_TASK REQUIREMENTS_
The entries that follow need to be reproduced exactly, minus any images.
Segment Start: DATA EXCERPTS
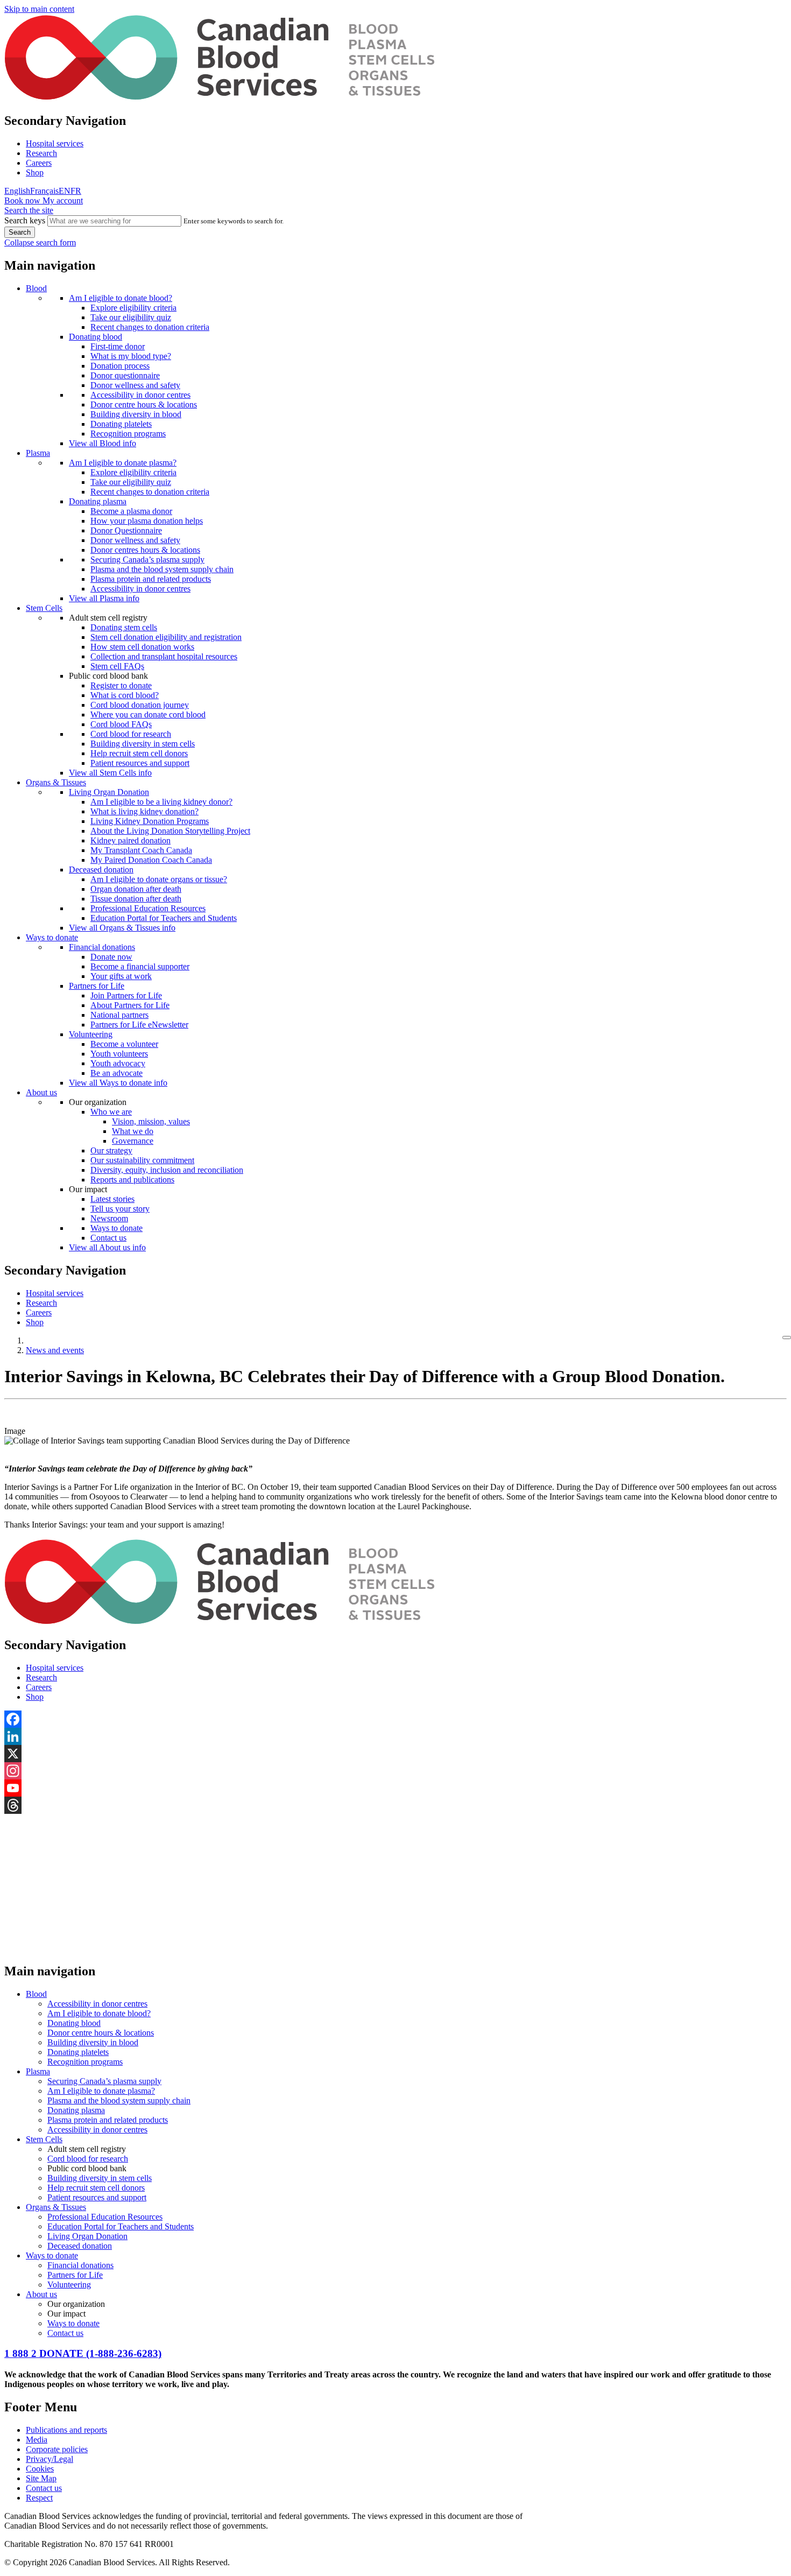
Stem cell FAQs (117, 666)
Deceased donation (101, 869)
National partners (119, 1014)
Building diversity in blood (135, 414)
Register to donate (121, 685)
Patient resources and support (139, 763)
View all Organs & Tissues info (122, 927)
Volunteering (90, 1034)
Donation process (120, 365)
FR (75, 190)
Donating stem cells (123, 627)
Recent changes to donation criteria (149, 327)
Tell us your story (120, 1208)
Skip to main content (39, 8)
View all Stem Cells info (110, 772)
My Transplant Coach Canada (141, 850)
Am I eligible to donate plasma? (122, 462)
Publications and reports (66, 2429)
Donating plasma (97, 501)
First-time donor (117, 346)
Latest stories (112, 1198)
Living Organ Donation (109, 792)
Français (44, 190)
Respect (39, 2497)
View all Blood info (102, 443)
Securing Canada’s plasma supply (147, 559)
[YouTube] (395, 1788)
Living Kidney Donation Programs (149, 821)
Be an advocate (116, 1073)
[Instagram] (395, 1770)
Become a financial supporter (139, 966)
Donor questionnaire (125, 375)
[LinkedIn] (395, 1736)
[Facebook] (395, 1719)
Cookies (40, 2468)
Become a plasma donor (131, 511)
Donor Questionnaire (126, 530)
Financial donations (102, 947)
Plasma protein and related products (150, 578)
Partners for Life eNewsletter (139, 1024)
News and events (55, 1350)
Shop (35, 172)
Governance (132, 1140)
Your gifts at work (121, 976)
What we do (132, 1131)
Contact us (108, 1237)
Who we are (111, 1111)
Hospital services (54, 143)
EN (64, 190)
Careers (39, 162)
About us (41, 1092)
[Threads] (395, 1805)
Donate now (111, 956)
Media (36, 2439)
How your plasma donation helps (146, 520)
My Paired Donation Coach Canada (151, 859)
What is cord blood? (124, 695)
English (17, 190)
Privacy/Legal (49, 2459)
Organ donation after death (135, 888)
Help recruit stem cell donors (139, 753)
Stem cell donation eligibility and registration (166, 637)
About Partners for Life (130, 1005)
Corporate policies (57, 2449)
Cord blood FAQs (121, 724)
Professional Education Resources (148, 908)
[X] (395, 1753)
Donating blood (95, 336)
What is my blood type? (130, 356)
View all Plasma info (104, 598)
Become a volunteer (124, 1043)
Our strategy (111, 1150)
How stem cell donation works (142, 646)
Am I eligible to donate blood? (120, 297)
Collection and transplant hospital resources (163, 656)
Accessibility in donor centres (140, 394)
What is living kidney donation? (144, 811)
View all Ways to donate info (118, 1082)
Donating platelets (121, 423)
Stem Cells (44, 608)
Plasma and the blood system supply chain (162, 569)
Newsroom (109, 1218)
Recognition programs (128, 433)
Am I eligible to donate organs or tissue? (158, 879)
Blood (36, 288)
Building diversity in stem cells (142, 743)
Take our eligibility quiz (130, 317)
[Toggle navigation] (786, 1337)
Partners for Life (96, 985)
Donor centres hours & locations (145, 549)
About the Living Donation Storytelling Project (170, 830)
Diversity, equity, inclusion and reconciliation (166, 1169)
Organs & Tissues (56, 782)
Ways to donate (52, 937)
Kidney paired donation (130, 840)
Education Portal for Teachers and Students (163, 918)
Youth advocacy (117, 1063)
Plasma (38, 453)
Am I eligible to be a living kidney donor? (161, 801)
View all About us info (107, 1247)
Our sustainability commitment (142, 1160)
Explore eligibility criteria (133, 307)
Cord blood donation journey (139, 704)
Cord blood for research (130, 733)
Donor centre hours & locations (143, 404)
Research (41, 153)
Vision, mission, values (151, 1121)
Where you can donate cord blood (148, 714)
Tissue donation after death (135, 898)
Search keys (24, 220)
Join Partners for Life (126, 995)
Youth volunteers (119, 1053)
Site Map (41, 2478)
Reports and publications (132, 1179)
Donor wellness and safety (135, 385)
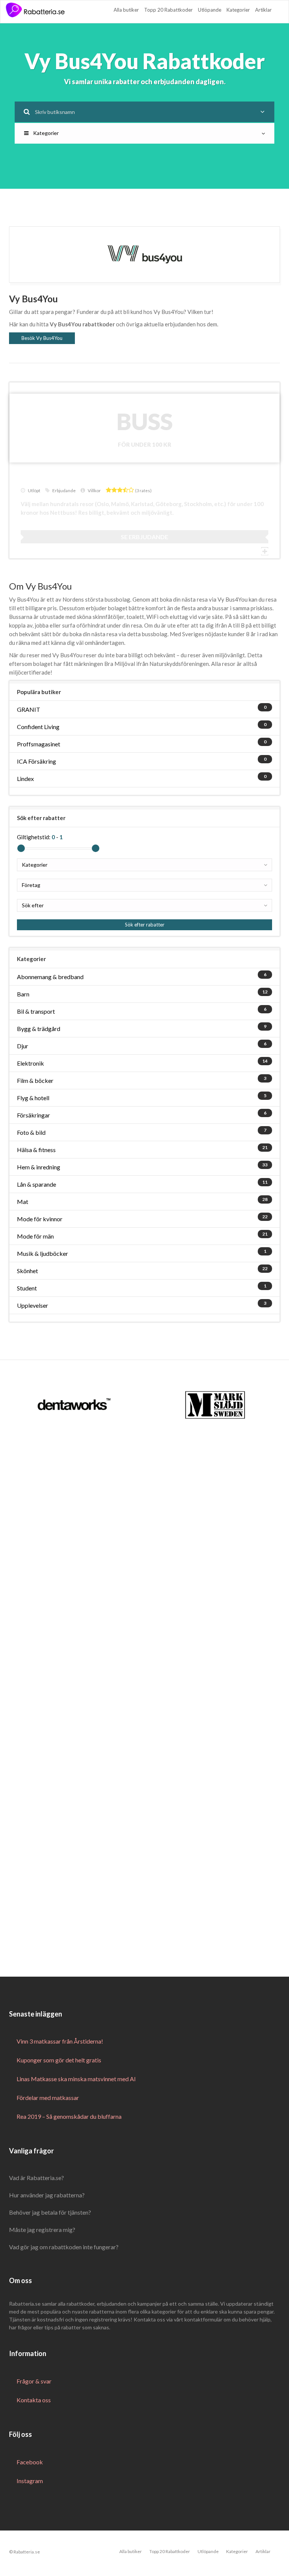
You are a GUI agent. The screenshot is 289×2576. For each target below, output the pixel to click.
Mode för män (35, 1236)
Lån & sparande (36, 1184)
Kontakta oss (34, 2399)
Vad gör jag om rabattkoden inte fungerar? (64, 2246)
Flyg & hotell (33, 1097)
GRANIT (28, 709)
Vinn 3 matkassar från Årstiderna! (60, 2041)
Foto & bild (31, 1132)
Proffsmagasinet (38, 743)
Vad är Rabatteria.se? (36, 2177)
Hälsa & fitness (36, 1149)
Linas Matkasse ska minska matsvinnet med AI (76, 2078)
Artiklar (263, 10)
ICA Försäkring (36, 761)
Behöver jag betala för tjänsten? (50, 2212)
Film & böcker (35, 1080)
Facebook (30, 2461)
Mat (22, 1201)
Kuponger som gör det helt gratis (59, 2060)
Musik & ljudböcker (42, 1253)
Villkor (94, 490)
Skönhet (27, 1270)
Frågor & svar (34, 2381)
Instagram (30, 2480)
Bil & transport (36, 1011)
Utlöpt (34, 490)
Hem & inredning (38, 1166)
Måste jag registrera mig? (42, 2229)
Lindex (25, 778)
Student (27, 1288)
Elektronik (30, 1063)
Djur (22, 1045)
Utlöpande (209, 10)
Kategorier (238, 10)
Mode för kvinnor (39, 1218)
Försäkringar (33, 1115)
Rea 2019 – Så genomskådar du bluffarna (69, 2116)
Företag (31, 885)
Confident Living (38, 726)
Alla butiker (126, 10)
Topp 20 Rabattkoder (168, 10)
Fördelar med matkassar (48, 2097)
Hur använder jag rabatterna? (47, 2194)
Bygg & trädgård (38, 1028)
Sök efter (33, 905)
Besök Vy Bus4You (41, 338)
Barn (23, 994)
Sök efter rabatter (144, 925)
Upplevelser (32, 1305)
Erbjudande (64, 490)
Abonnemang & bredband (50, 976)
Segment End: DATA EXCERPTS
_EXERCISE RESULT_
Stem cell FAQs (117, 666)
Deceased donation (101, 869)
National partners (119, 1014)
Building diversity in blood (135, 414)
Register to donate (121, 685)
Patient resources and support (139, 763)
View all Organs & Tissues info (122, 927)
Volunteering (90, 1034)
Donation process (120, 365)
FR (75, 190)
Donating stem cells (123, 627)
Recent changes to donation criteria (149, 327)
Tell us your story (120, 1208)
Skip to main content (39, 8)
View all Stem Cells info (110, 772)
My Transplant Coach Canada (141, 850)
Am I eligible to donate plasma? (122, 462)
Publications and reports (66, 2429)
Donating plasma (97, 501)
First-time donor (117, 346)
Latest stories (112, 1198)
Living Organ Donation (109, 792)
Français (44, 190)
Respect (39, 2497)
View all Blood info (102, 443)
Securing Canada’s plasma supply (147, 559)
[YouTube] (395, 1788)
Living Kidney Donation Programs (149, 821)
Be an advocate (116, 1073)
[Instagram] (395, 1770)
Become a financial supporter (139, 966)
Donor questionnaire (125, 375)
[LinkedIn] (395, 1736)
[Facebook] (395, 1719)
Cookies (40, 2468)
Become a plasma donor (131, 511)
Donor Questionnaire (126, 530)
Financial donations (102, 947)
Plasma protein and related products (150, 578)
Partners for Life eNewsletter (139, 1024)
News and events (55, 1350)
Shop (35, 172)
Governance (132, 1140)
Your gifts at work (121, 976)
What we do (132, 1131)
Contact us (108, 1237)
Who we are (111, 1111)
Hospital services (54, 143)
EN (64, 190)
Careers (39, 162)
About us (41, 1092)
[Threads] (395, 1805)
Donate now (111, 956)
Media (36, 2439)
How your plasma donation helps (146, 520)
My Paired Donation Coach Canada (151, 859)
What is cord blood? (124, 695)
English (17, 190)
Privacy/Legal (49, 2459)
Organ donation after death (135, 888)
Help recruit stem cell donors (139, 753)
Stem cell donation eligibility and registration (166, 637)
About Partners for Life (130, 1005)
Corporate policies (57, 2449)
Cord blood FAQs (121, 724)
Professional Education Resources (148, 908)
[X] (395, 1753)
Donating blood (95, 336)
What is my blood type? (130, 356)
View all Plasma info (104, 598)
Become a volunteer (124, 1043)
Our strategy (111, 1150)
How stem cell donation works (142, 646)
Am I eligible to donate blood? (120, 297)
Collection and transplant hospital resources (163, 656)
Accessibility in donor centres (140, 394)
What is living kidney donation? (144, 811)
View all Ways to donate info (118, 1082)
Donating platelets (121, 423)
Stem Cells (44, 608)
Plasma and the blood system supply chain (162, 569)
Newsroom (109, 1218)
Recognition programs (128, 433)
Am I eligible to donate organs or tissue? (158, 879)
Blood (36, 288)
Building diversity in stem cells (142, 743)
Take our eligibility quiz (130, 317)
[Toggle navigation] (786, 1337)
Partners for Life (96, 985)
Donor centres hours & locations (145, 549)
About the Living Donation Storytelling Project (170, 830)
Diversity, equity, inclusion and reconciliation (166, 1169)
Organs & Tissues (56, 782)
Ways to donate (52, 937)
Kidney paired donation (130, 840)
Education Portal for Teachers and Students (163, 918)
Youth advocacy (117, 1063)
Plasma (38, 453)
Am I eligible to be a living kidney donor? (161, 801)
View all About us info (107, 1247)
Our sustainability commitment (142, 1160)
Explore eligibility criteria (133, 307)
Cord blood donation journey (139, 704)
Cord blood for research (130, 733)
Donor centre hours & locations (143, 404)
Research (41, 153)
Vision, mission, values (151, 1121)
Where you can donate cord blood (148, 714)
Tissue donation after death (135, 898)
Search keys (24, 220)
Join Partners for Life (126, 995)
Youth volunteers (119, 1053)
Site Map (41, 2478)
Reports and publications (132, 1179)
Donor wellness and safety (135, 385)
You are a GUI agent. The screenshot is 289×2576. For each target below, output the pixel to click.
Mode för män (35, 1236)
Lån & sparande (36, 1184)
Kontakta oss (34, 2399)
Vad gör jag om rabattkoden inte fungerar? (64, 2246)
Flyg & hotell (33, 1097)
GRANIT (28, 709)
Vinn 3 matkassar från Årstiderna! (60, 2041)
Foto & bild (31, 1132)
Proffsmagasinet (38, 743)
Vad är Rabatteria.se? (36, 2177)
Hälsa & fitness (36, 1149)
Linas Matkasse ska minska matsvinnet med AI (76, 2078)
Artiklar (263, 10)
ICA Försäkring (36, 761)
Behöver jag betala för tjänsten? (50, 2212)
Film & böcker (35, 1080)
Facebook (30, 2461)
Mat (22, 1201)
Kuponger som gör det helt gratis (59, 2060)
Musik & ljudböcker (42, 1253)
Villkor (94, 490)
Skönhet (27, 1270)
Frågor & svar (34, 2381)
Instagram (30, 2480)
Bil & transport (36, 1011)
Utlöpt (34, 490)
Hem & inredning (38, 1166)
Måste jag registrera mig? (42, 2229)
Lindex (25, 778)
Student (27, 1288)
Elektronik (30, 1063)
Djur (22, 1045)
Utlöpande (209, 10)
Kategorier (238, 10)
Mode för kvinnor (39, 1218)
Försäkringar (33, 1115)
Rea 2019 – Så genomskådar du bluffarna (69, 2116)
Företag (31, 885)
Confident Living (38, 726)
Alla butiker (126, 10)
Topp 20 Rabattkoder (168, 10)
Fördelar med matkassar (48, 2097)
Hur använder jag rabatterna? (47, 2194)
Bygg & trädgård (38, 1028)
Sök efter (33, 905)
Besök Vy Bus4You (41, 338)
Barn (23, 994)
Sök efter rabatter (144, 925)
Upplevelser (32, 1305)
Erbjudande (64, 490)
Abonnemang & bredband (50, 976)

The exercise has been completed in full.